Work to be completed: Every entry that follows should be written out again exactly.

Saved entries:
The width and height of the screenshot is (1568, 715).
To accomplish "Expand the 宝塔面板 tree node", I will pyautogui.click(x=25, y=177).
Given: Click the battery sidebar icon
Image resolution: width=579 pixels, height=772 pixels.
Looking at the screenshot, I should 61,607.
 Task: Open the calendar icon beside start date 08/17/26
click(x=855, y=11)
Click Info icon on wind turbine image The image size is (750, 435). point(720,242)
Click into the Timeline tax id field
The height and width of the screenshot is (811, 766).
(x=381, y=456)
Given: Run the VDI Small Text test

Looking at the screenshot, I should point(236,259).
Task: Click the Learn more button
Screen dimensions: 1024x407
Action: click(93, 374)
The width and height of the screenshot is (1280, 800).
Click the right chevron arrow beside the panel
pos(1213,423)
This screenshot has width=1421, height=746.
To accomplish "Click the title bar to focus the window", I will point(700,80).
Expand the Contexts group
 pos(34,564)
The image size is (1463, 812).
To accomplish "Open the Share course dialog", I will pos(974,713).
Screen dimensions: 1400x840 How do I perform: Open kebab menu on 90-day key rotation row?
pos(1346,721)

Answer space:
The width and height of the screenshot is (1568, 715).
To accomplish "Expand the 宝塔面板 tree node", I will pyautogui.click(x=25, y=177).
Given: Click the battery sidebar icon
Image resolution: width=579 pixels, height=772 pixels.
Looking at the screenshot, I should 61,607.
 Task: Open the calendar icon beside start date 08/17/26
click(x=855, y=11)
Click Info icon on wind turbine image The image size is (750, 435). point(720,242)
Click into the Timeline tax id field
The height and width of the screenshot is (811, 766).
(x=381, y=456)
Given: Run the VDI Small Text test

Looking at the screenshot, I should point(236,259).
Task: Click the Learn more button
Screen dimensions: 1024x407
Action: click(93, 374)
The width and height of the screenshot is (1280, 800).
Click the right chevron arrow beside the panel
pos(1213,423)
This screenshot has width=1421, height=746.
To accomplish "Click the title bar to focus the window", I will point(700,80).
Expand the Contexts group
 pos(34,564)
The image size is (1463, 812).
To accomplish "Open the Share course dialog", I will pos(974,713).
Screen dimensions: 1400x840 How do I perform: Open kebab menu on 90-day key rotation row?
pos(1346,721)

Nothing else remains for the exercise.